With many experts and intelligence insiders, including senior members of the CIA, suggesting that Russian hackers may have in some way influenced last year’s US presidential election, the UK’s Government Communications Headquarters (GCHQ) has now warned that political leaders across the UK could also be at risk of a Russian cybersecurity attack.
GCHQ has confirmed it plans to organise a series of seminars designed to educate politicians on cybersecurity best practice. Ciaran Martin, the CEO of the UK’s newly launched National Cyber Security Centre, which is part of GCHQ, explained: “The seminars will build on our existing advice and will provide an overview of threats, case studies on recent cyber-incidents, practical steps to reduce the risk and advice on incident management.”

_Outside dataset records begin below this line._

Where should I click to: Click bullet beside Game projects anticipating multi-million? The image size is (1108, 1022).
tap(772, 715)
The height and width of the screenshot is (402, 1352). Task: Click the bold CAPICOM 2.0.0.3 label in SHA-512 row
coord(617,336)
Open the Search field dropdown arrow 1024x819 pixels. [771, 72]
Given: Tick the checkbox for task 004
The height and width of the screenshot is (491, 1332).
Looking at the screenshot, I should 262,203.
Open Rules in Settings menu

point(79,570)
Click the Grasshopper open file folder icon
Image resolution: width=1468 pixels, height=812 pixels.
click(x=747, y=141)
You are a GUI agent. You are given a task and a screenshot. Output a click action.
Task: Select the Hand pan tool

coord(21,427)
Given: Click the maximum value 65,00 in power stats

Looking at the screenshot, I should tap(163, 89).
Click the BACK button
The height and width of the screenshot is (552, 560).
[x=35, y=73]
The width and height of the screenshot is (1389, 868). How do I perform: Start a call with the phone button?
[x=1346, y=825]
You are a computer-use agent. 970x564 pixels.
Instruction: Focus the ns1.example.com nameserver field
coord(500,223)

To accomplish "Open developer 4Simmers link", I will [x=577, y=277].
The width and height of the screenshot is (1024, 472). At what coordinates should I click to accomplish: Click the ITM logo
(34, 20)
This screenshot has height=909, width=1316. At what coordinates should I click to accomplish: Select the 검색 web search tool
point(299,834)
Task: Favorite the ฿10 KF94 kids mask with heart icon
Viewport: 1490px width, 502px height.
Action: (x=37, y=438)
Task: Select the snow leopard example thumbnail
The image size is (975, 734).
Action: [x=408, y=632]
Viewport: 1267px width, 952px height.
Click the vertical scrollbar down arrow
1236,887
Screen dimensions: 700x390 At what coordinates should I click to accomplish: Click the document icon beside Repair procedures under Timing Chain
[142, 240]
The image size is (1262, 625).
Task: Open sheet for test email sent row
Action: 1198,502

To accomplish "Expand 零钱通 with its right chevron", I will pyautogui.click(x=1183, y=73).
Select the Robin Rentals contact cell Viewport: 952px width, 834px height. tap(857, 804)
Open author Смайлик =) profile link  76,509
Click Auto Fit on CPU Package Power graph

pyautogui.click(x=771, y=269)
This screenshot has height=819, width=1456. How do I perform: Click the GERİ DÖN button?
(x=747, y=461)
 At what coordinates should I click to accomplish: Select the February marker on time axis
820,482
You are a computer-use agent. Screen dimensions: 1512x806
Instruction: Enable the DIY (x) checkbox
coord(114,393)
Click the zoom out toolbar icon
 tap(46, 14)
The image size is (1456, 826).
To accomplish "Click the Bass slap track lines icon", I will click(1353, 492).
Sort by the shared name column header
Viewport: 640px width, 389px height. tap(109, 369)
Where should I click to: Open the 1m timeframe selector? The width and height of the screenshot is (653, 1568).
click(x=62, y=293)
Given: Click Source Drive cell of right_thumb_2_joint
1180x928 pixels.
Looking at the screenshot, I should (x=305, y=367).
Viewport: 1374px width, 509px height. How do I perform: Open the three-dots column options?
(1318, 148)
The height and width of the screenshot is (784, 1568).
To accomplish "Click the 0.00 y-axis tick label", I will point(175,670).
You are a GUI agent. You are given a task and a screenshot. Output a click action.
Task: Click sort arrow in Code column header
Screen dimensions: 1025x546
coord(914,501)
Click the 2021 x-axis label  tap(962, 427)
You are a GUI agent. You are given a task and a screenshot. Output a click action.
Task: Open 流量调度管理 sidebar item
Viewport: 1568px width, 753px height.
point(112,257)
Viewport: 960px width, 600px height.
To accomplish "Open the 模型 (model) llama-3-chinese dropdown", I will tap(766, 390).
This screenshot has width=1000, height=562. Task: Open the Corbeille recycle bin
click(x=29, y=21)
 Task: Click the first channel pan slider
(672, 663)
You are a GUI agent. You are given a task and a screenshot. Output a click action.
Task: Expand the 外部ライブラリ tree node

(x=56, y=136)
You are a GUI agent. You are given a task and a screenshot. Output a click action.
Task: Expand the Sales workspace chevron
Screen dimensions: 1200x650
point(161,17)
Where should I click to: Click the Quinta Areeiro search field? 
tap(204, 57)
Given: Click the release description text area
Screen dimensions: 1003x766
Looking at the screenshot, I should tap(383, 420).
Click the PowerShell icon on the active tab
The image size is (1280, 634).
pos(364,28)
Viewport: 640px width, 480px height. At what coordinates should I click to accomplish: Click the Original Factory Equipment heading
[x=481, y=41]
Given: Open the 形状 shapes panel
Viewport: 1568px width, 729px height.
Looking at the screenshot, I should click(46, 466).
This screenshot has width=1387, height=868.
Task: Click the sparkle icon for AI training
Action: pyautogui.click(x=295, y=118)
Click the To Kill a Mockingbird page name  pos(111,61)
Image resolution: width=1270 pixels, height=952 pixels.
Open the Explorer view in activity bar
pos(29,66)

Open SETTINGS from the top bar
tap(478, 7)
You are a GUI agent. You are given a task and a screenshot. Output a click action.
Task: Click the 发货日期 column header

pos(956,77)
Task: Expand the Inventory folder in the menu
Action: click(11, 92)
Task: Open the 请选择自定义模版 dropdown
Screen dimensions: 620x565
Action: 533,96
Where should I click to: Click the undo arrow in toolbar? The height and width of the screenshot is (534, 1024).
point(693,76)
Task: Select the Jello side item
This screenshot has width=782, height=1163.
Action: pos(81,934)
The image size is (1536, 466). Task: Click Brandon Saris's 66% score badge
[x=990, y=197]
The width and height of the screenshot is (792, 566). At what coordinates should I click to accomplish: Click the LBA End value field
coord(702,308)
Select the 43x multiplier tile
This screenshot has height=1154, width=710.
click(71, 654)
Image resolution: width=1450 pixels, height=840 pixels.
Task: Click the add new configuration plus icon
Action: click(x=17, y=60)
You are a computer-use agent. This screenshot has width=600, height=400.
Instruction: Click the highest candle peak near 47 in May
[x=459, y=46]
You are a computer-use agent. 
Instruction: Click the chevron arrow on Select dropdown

In a letter to the leaders of some of the UK’s major political parties, Ciaran Martin explained that the alleged attacks on US and German politicians by Russian hackers serves as a powerful reminder that the UK could face a similar threat: “You will be aware of the coverage of events in the United States, Germany and elsewhere reminding us of the potential for hostile action against the UK political system.
“This is not just about the network security of political parties’ own systems. Attacks against our democratic processes go beyond this and can include attacks on Parliament, constituency offices, think tanks and pressure groups and individuals' email accounts.”
The UK Government’s Digital Democracy Commission recently called for voters in the UK to have access to secure online voting within the next three years, but following allegations that hackers influenced the US presidential election a former head of MI6, John Sawers, warned that digital voting could expose the UK’s political system to even greater cyber-threats. “Bizarrely, the stubby pencil and piece of paper that you put your cross on in the ballot box is actually much more secure than anything which is electronic”, Sawers said.